Dan Kepley

No. 42
- Position: Linebacker

Personal information
- Born: August 24, 1953 (age 72) Albemarle, North Carolina, U.S.
- Listed height: 6 ft 1 in (1.85 m)
- Listed weight: 220 lb (100 kg)

Career information
- College: East Carolina

Career history

Playing
- 1975–1984: Edmonton Eskimos

Coaching
- 1985: Edmonton Eskimos (Def. Assistant)
- 2002–2005: Edmonton Eskimos (Def. Assistant/DL coach)
- 2006–2010: Edmonton Eskimos (LB coach)

Awards and highlights
- 8× Grey Cup champion (1975, 1978–1982, 2003, 2005); 3× CFL's Most Outstanding Defensive Player Award (1977, 1980, 1981); 3× Norm Fieldgate Trophy (1977, 1980, 1981); 3× Dr. Beattie Martin Trophy (1977, 1980, 1981); 5× CFL All-Star (1977–1981); 5× CFL West All-Star (1977–1981); Second-team All-American (1974); Edmonton Eskimos Wall of Honour (1987);
- Canadian Football Hall of Fame (Class of 1996)

= Danny Kepley =

American gridiron football player and coach (born 1953)

Daniel Kepley (born August 24, 1953) is a former star linebacker for the Edmonton Eskimos of the Canadian Football League (CFL).

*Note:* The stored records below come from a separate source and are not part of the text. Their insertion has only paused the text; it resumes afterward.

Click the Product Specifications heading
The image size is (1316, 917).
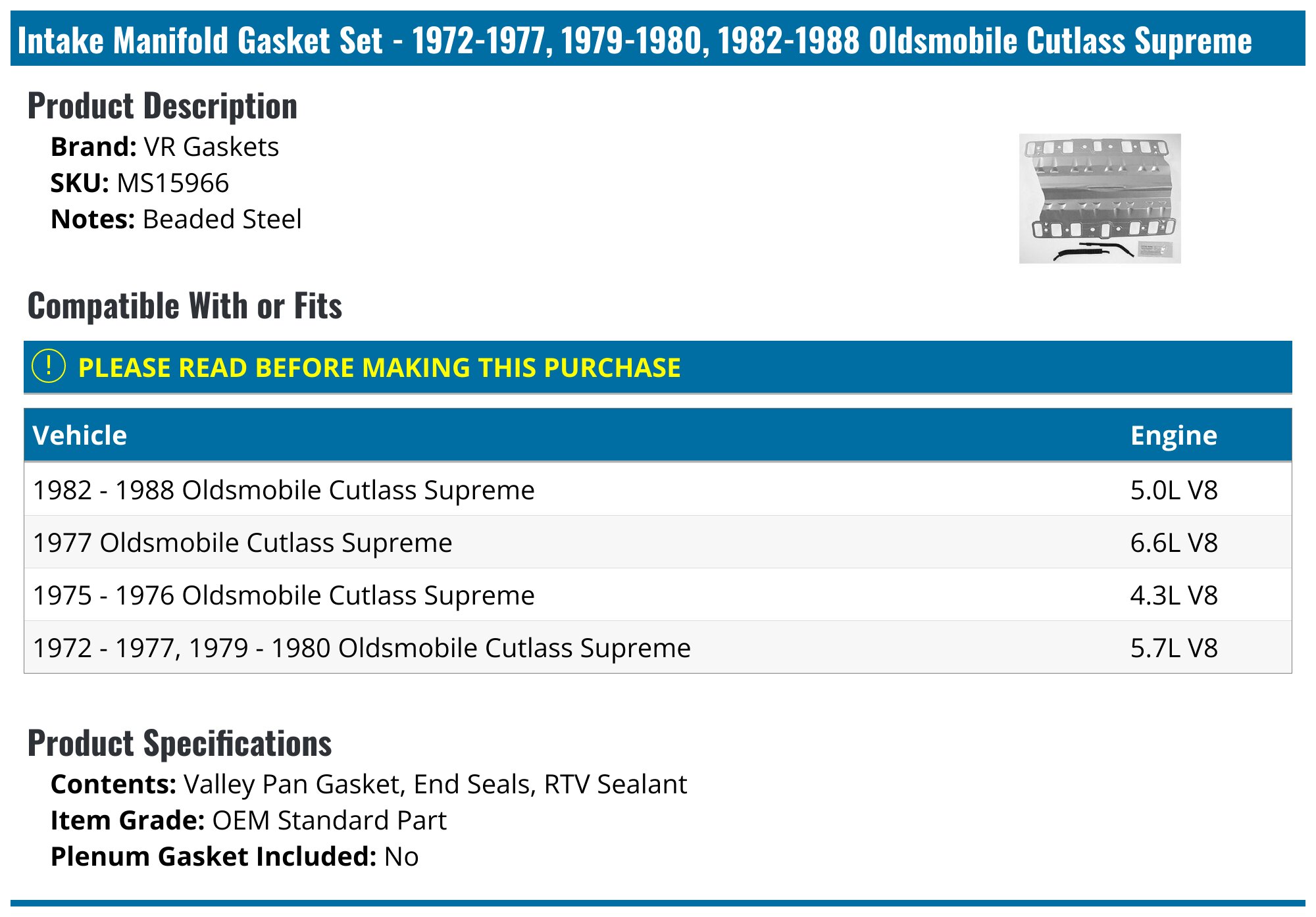[x=180, y=743]
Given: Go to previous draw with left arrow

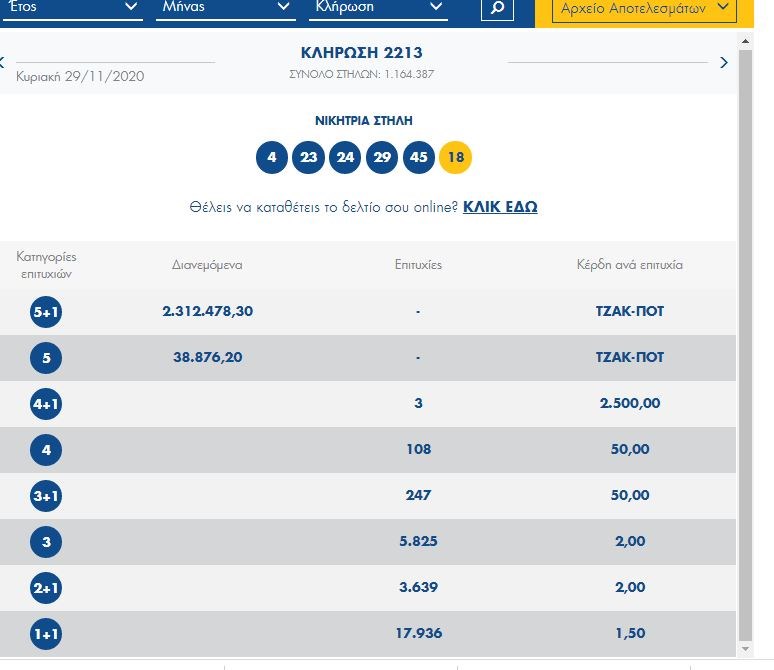Looking at the screenshot, I should pos(3,62).
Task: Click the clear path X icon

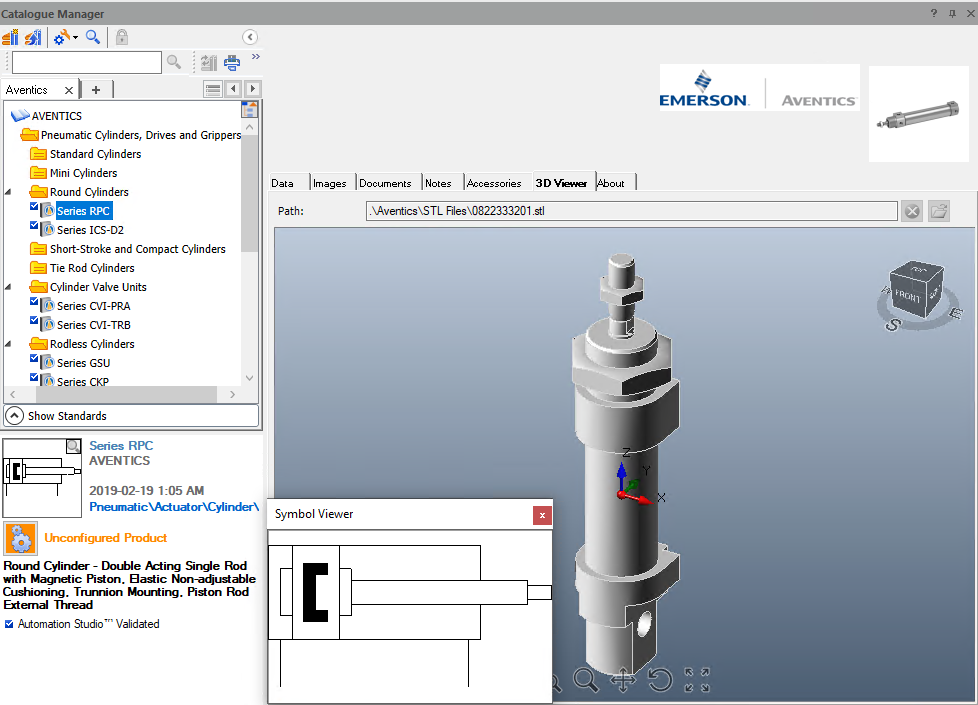Action: pos(911,211)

Kepley played college football at East Carolina University. He tried out with the NFL's Dallas Cowboys before starting a 10-year career with the Eskimos from 1975 to 1984.

He was an intense player and hard tackler. Teamed with fellow linebackers Dale Potter and Tom Towns for 8 seasons, this trio formed the backbone of a defence that played in 7 Grey Cup games, winning six championships. Kepley won 3 CFL's Most Outstanding Defensive Player Awards and was an All Star 5 times.

Following retirement, Kepley spent the 1985 season as an assistant coach with the Eskimos. He began a real estate career, worked as a football analyst on both radio (CFRN) and television (CBC, ESPN), and from 2002 to 2010 was an assistant coach with the Eskimos. Kepley has struggled with alcoholism and in 2000 spent time in jail for impaired driving, his fifth such offence.

Kepley was inducted into the Canadian Football Hall of Fame in 1996, and in 2006 was named one of the CFL's Top 50 players (#11) of the league's modern era by Canadian sports network The Sports Network/TSN.